Opponents want the full Legislature to adopt a Senate budget amendment to ban the shocks. The measure is being considered by a joint House-Senate conference committee that is hashing out the state budget for the fiscal year beginning July 1. Word on whether it's included in the Legislature's final budget could come any day.

The Judge Rotenberg Center is the only place in the country to use this kind of shock treatment, and now scrutiny is also coming from Juan Mendez, the United Nations' Special Rapporteur on Torture.

"It raises a very serious concern," Mendez told FOX Undercover. "The passage of electricity through anybody's body is clearly associated with pain and suffering. Now it depends on the level and time and whether there's any rationale for it."

Mendez knows well the subject of torture. He was a human rights lawyer during Argentina's dirty way, and was himself tortured with electricity.

Mendez is investigating after receiving a complaint from Disability Rights International, which examines treatment of the disabled around the world, including a 2010 report highly critical of the Judge Rotenberg Center.

"I imagine this isn't the typical type of complaint regarding torture that you receive?" FOX Undercover reporter Mike Beaudet asked Mendez.

"No it isn't," Mendez replied. "Most cases I receive are about torture in the course of interrogations, for example, or for reasons of punishment. But the definition I have to operate under is very clear: that any pain and suffering inflicted on a person with the participation or complicity of state authorities might give rise to a concern under the (United Nations) convention against torture and therefore to a concern under my mandate."

Mendez has seen the video of Andre McCollins' treatment, which first came to light in April during his civil trial.
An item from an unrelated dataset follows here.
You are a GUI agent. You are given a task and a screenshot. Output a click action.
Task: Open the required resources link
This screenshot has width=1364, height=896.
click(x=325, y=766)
It shows him being shocked for refusing to take off his coat. He's then restrained, face-down, a helmet on his head, and shocked 31 times over seven hours for tensing his body and yelling.

It was all part of his court-approved treatment plan, but the ordeal left McCollins in a catatonic state and hospitalized for five-and-a-half weeks.

Mendez has asked the US government to report back to him within two months before reporting his own findings to the United Nations.

Meanwhile, the Judge Rotenberg Center has also come to the attention of a US Senate committee which is going to hold a hearing next week on alternatives to aversive therapies like the shocks. The Senate Health, Education, Labor and Pension Committee's hearing, titled "Beyond Seclusion and Restraint," is going to focus on positive therapies with the hope of eliminating the perceived need for aversive therapies.

A spokeswoman for the Judge Rotenberg Center released a statement from the school's parent association which did not address the UN investigation but called the lobbying effort at the State House a "political stunt."

"We are outraged that these people would use our vulnerable children as pawns. The right to choose the appropriate and safe treatment for our children, when nothing else has worked, must remain an option for the small percentage of children for whom this is a matter of life or death," the parents' statement said in part.